In more recent years, this splintered interaction with culture has certainly fed the relativistic beast that many Christians fear in our post-Christendom society. While that is a worthwhile discussion, this post focuses on how the faith and culture dance has played out in the form of popular music. It has been the normative practice for many Christians when discussing popular music to fall into the false dichotomy between sacred and secular. This has resulted in creating a sub-genre of Christian popular music that has been written off by most of society as overly sentimental and at its worst, plain kitsch.
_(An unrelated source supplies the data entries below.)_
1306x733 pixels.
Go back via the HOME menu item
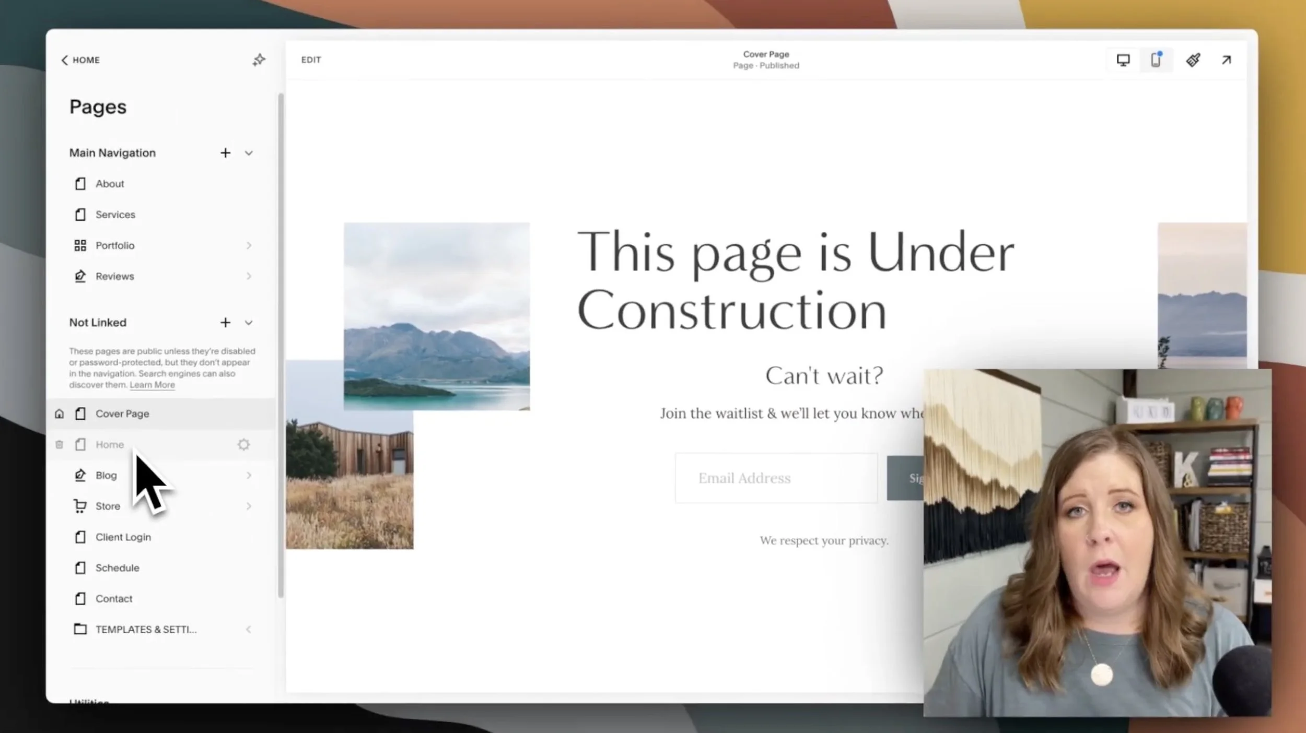click(80, 60)
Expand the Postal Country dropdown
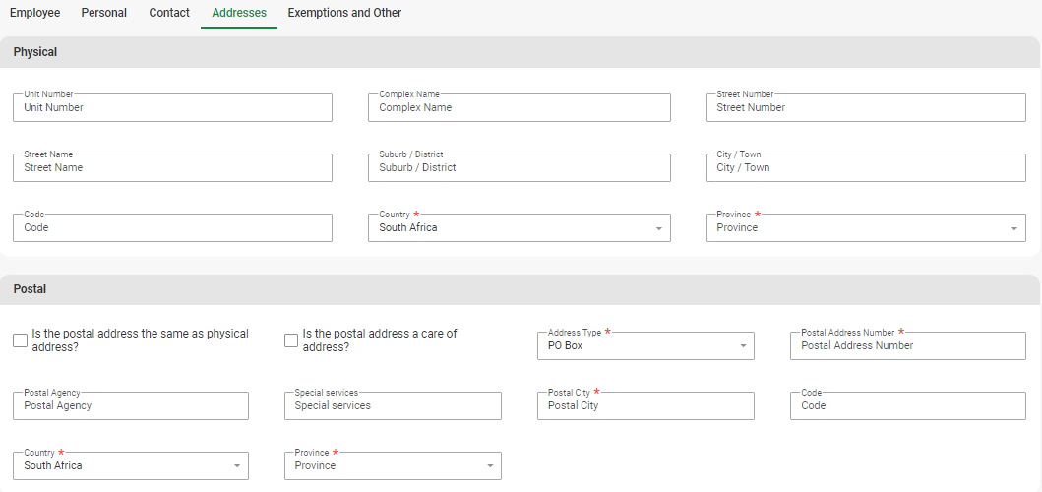Viewport: 1042px width, 492px height. click(130, 466)
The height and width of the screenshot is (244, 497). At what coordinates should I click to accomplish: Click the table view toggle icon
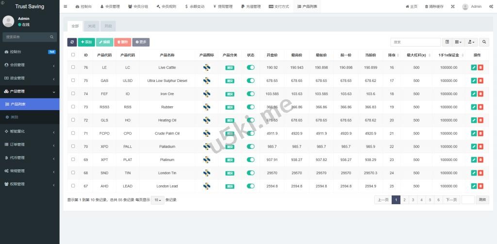point(447,42)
The creation of this sub-genre has sadly led to many people ignoring what is a very rich tradition of musicians and songwriters who respectfully examine the biblical narrative but do not neatly fit into the label of “Christian musician”. This approach can be seen in the writings of musicians such as Leonard Cohen, Bruce Springsteen, Patti Smith, Nick Cave, Marvin Gaye and more recently Sufjan Stevens.
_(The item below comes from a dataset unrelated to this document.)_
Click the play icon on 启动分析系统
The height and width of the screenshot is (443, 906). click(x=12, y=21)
There is a better response to these musicians who are not so easily categorized. We can and should respond to artists whose religious identity may be hard to pin down, but whose understanding or artistic reflection of biblical narratives are beautifully complex and multi-layered. They naturally nullify the sacred/secular dichotomy. On a certain level, I would argue that artists from a wide variety of backgrounds have had a far more profound influence on Christians and the church in the past 60 years than we give credit. These musicians, whether artists of faith or not, are helping carry on an important Judeo-Christian exegetical traditional, that of the Mid-rash. Essentially, when an artist takes a narrative and “fills in the gaps” or expands the story, they join this rich and storied tradition. When a songwriter like Leonard Cohen alludes to the complexity of emotions and desire felt by a fallen King David in his much heralded song “Hallelujah”, I listen to that song and return to that biblical narrative with a new set of eyes. I complete the “Mid-rashic” exercise when I read the text in a new way and can reflect with a new set of eyes and new ears to hear. David emerges from the page and becomes real, not just a character in the Bible. As Walter Brueggemann put it,
We now know that human transformation does not happen through didacticism or through excessive certitude, but through the playful entertainment of another scripting of reality that may subvert the old given text and its interpretation and lead to the embrace of an alternative text and its redescription of reality. 
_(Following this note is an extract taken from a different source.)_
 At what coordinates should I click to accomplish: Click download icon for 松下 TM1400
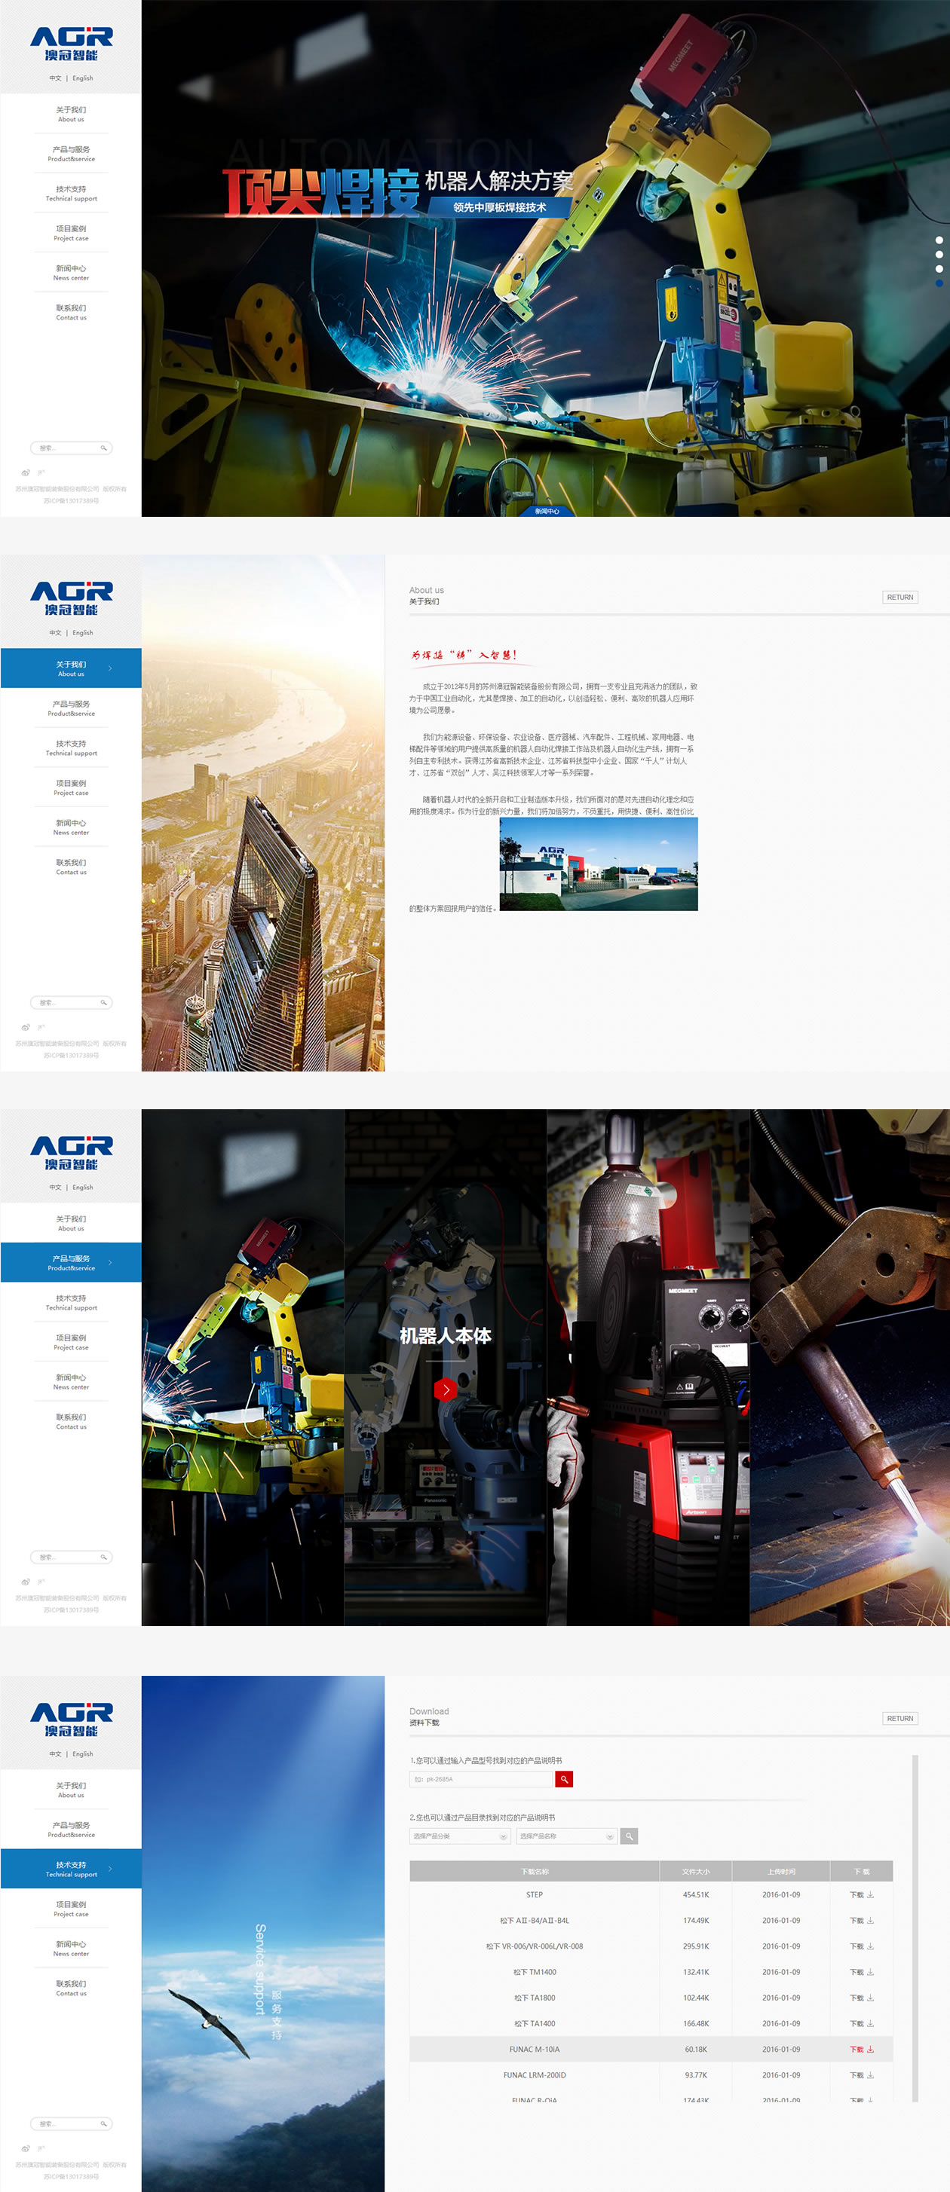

I now empathize with David and his fall from grace all the more and I carry that with me into my immediate world. I can use it to inform my faith and desire to follow Christ. Cohen has altered my reading and my reality in a simple and profound way. God works in surprising and unexpected ways, equally so through surprising and unexpected people. When we close ourselves off to the possibility that these artists can legitimately expand our view of scripture and therefore God, we essentially are attempting to limit what God is doing in the world today. I believe that we should be open to finding God in unexpected places and that God does indeed reveal truths in the most surprising of places and through the most unexpected people. Walter Brueggermann from Cadences of Home (Louisville, KY: Westminster John Knox Press, 1997) 29
Nate Risdon is the Associate Director of Communications and Program Development for the Brehm Center for Worship, Theology, and the Arts at Fuller Theological Seminary. He has had a long time fascination with popular music and its influence on society and has just begun to think of these implications on theology and the church. He lives in Southern California with his wife and two children (with another on the way!!).